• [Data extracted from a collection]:
★ ★ ★ ★ ★

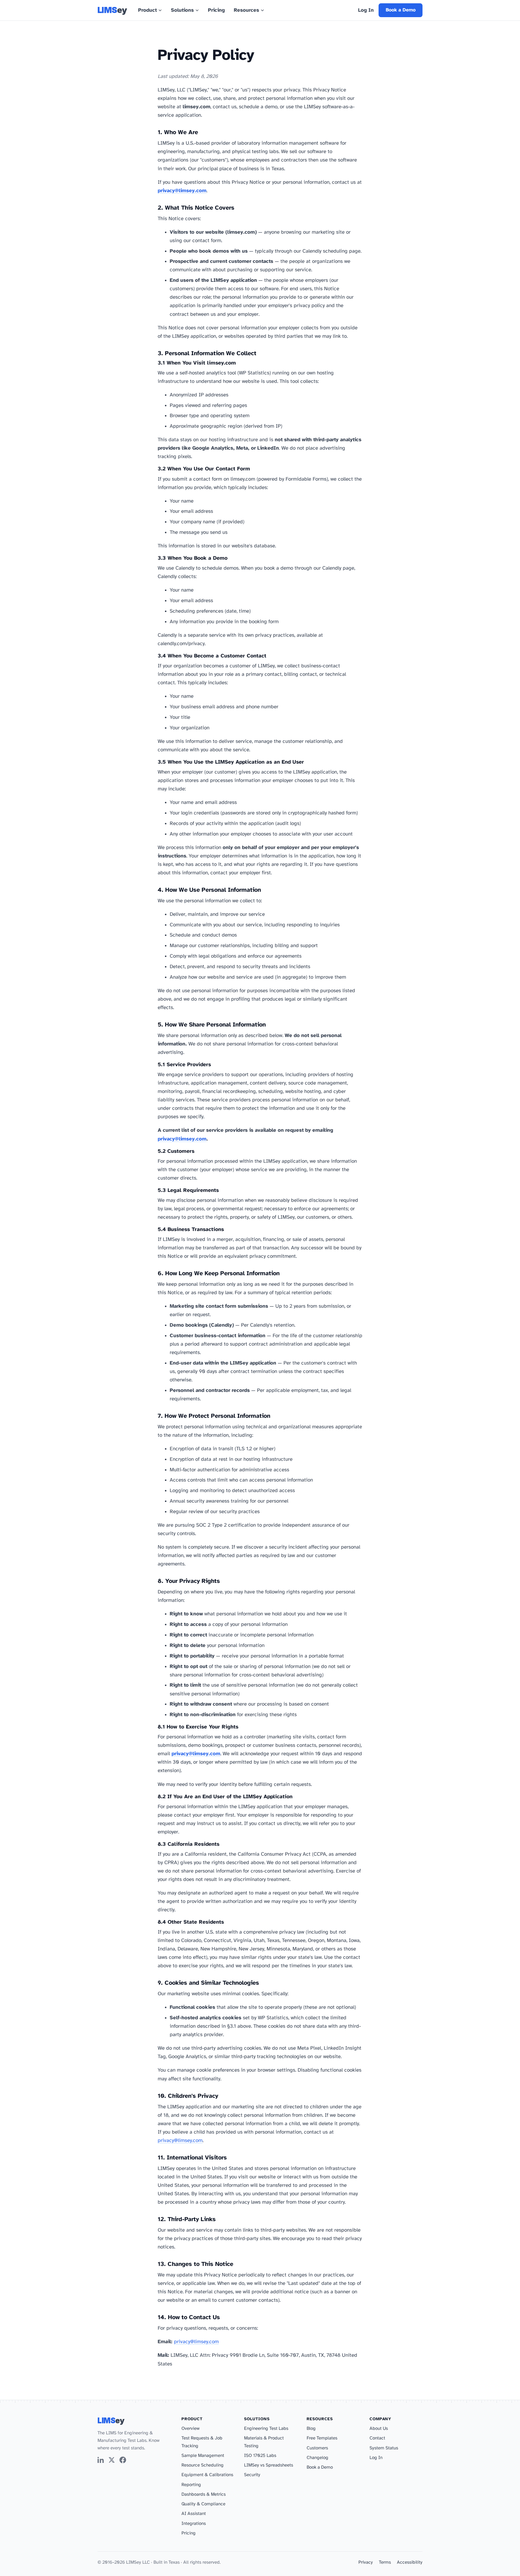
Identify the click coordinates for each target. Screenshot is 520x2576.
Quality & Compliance (203, 2504)
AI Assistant (193, 2513)
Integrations (193, 2523)
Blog (311, 2428)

★ ★ ★ ★ ★

• [Exercise goal]: Copy the preceding data in full and word for word, dropping its pictures.

• [Exercise answer]:
Identify the click coordinates for each target. Screenshot is 520x2576.
Quality & Compliance (203, 2504)
AI Assistant (193, 2513)
Integrations (193, 2523)
Blog (311, 2428)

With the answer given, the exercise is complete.